__EXERCISE PROMPT__.
Update the rows from the line with "Given: Click the" through the end of the rows, replacing "Malware Exclusions" with "Firewall Exclusions" and keeping everything else the same. Omit the pictures from your answer.

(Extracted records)
-- BEGIN --
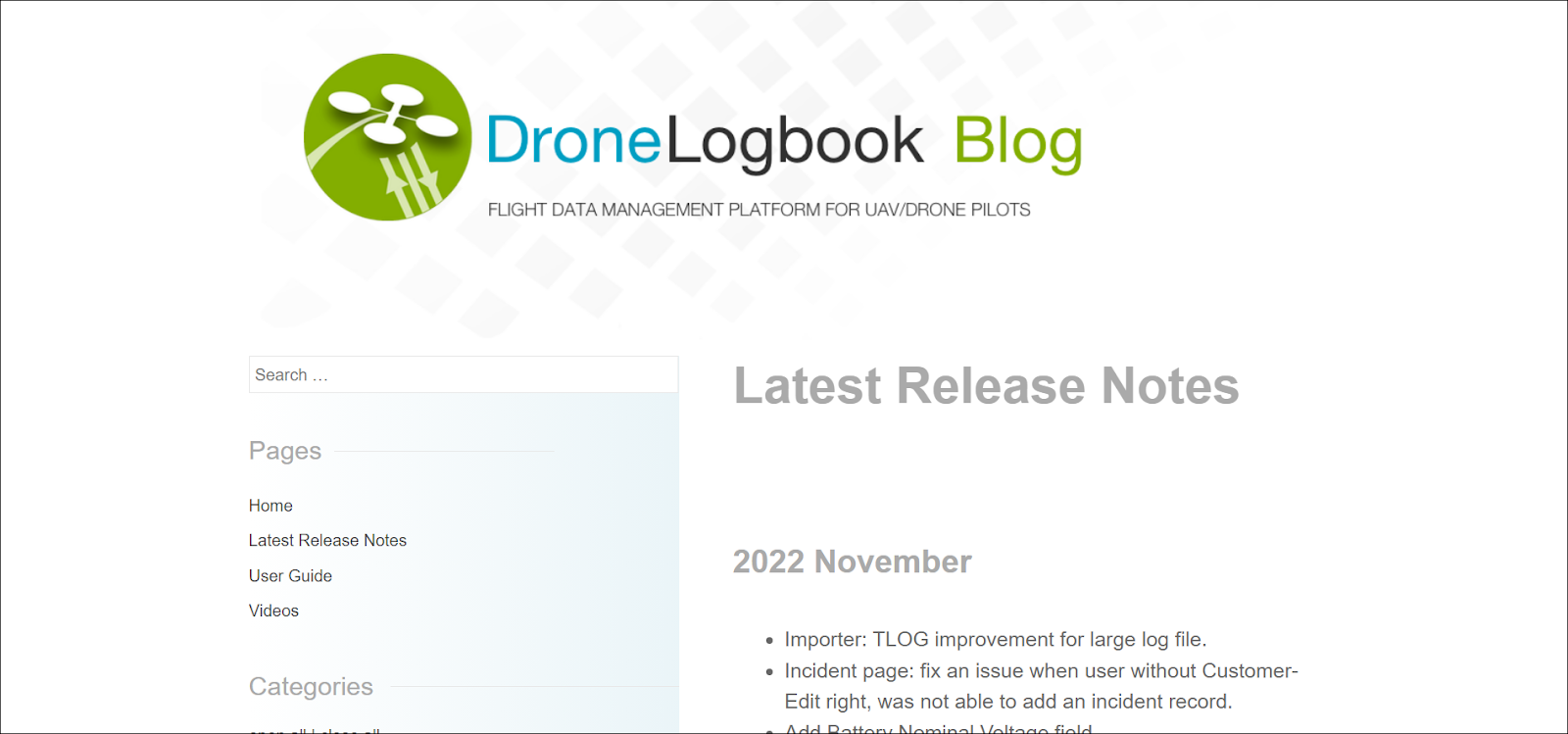Go to the User Guide page

tap(290, 576)
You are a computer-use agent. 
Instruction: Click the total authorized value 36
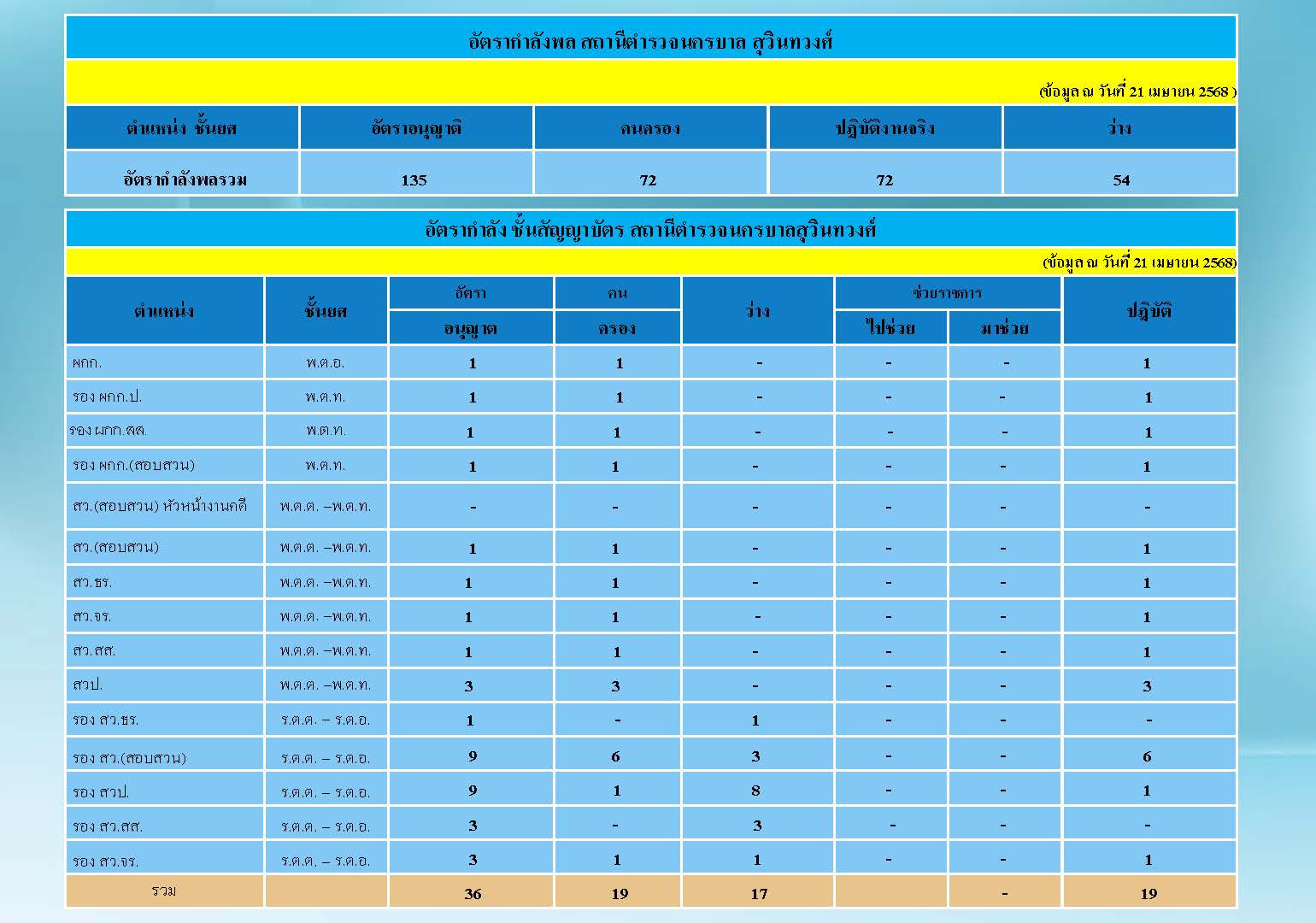point(473,894)
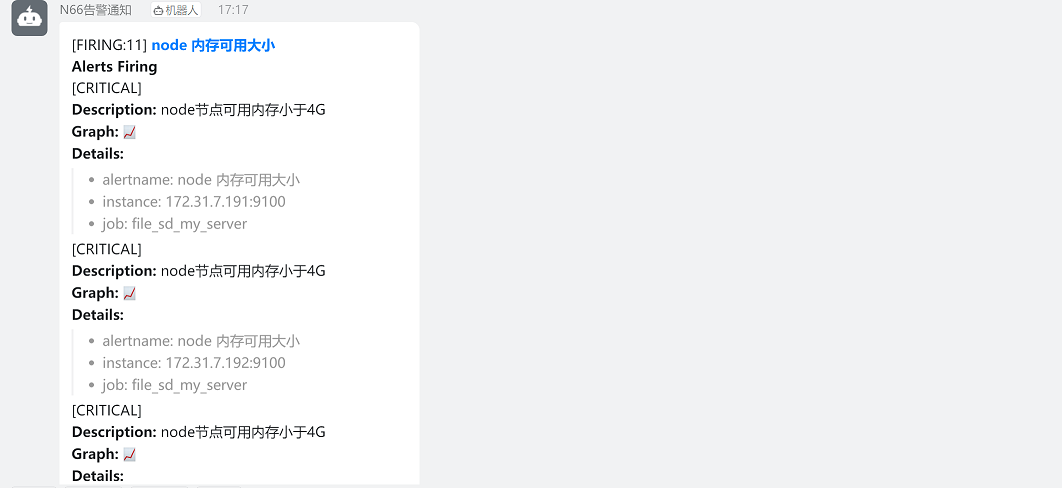Open the graph icon in the first alert
This screenshot has height=488, width=1062.
[129, 132]
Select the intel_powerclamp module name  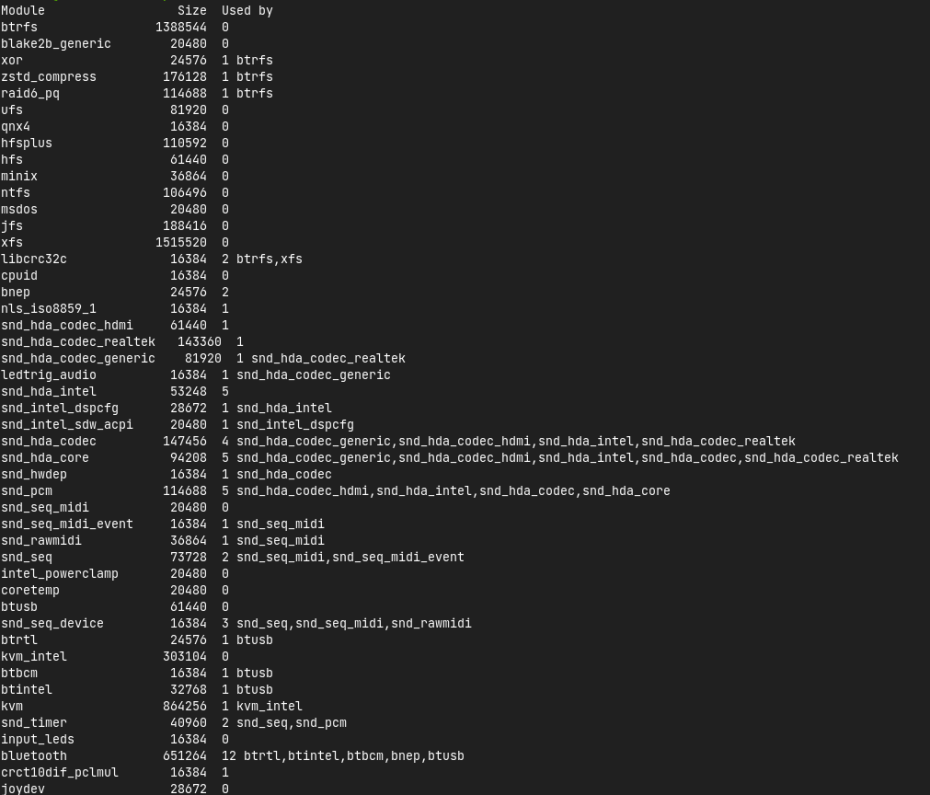60,573
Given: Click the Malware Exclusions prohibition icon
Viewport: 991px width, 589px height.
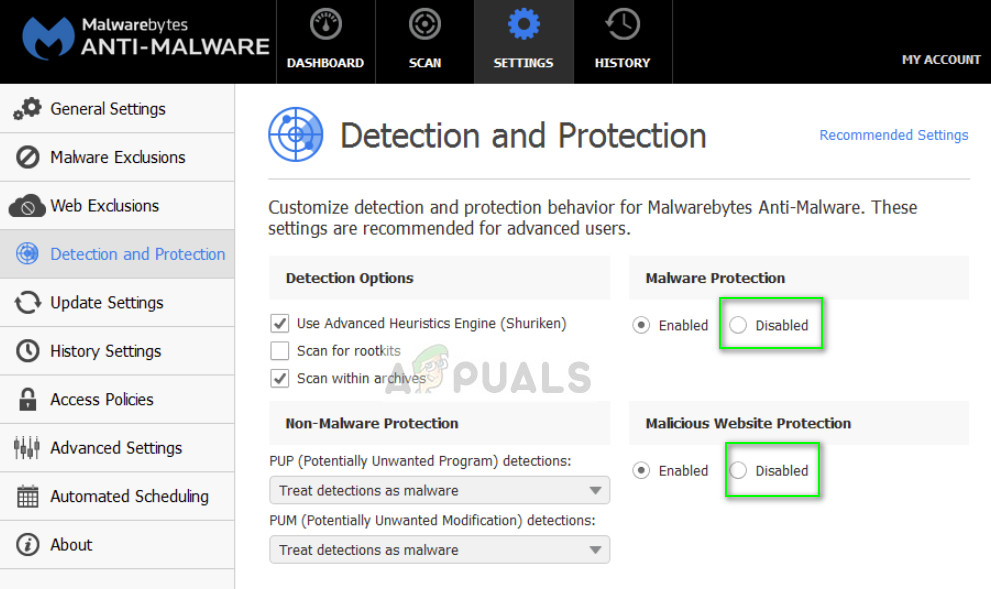Looking at the screenshot, I should pyautogui.click(x=26, y=157).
-- END --
__RESPONSE__.
Given: Click the Firewall Exclusions prohibition icon
Viewport: 991px width, 589px height.
Looking at the screenshot, I should pyautogui.click(x=26, y=157).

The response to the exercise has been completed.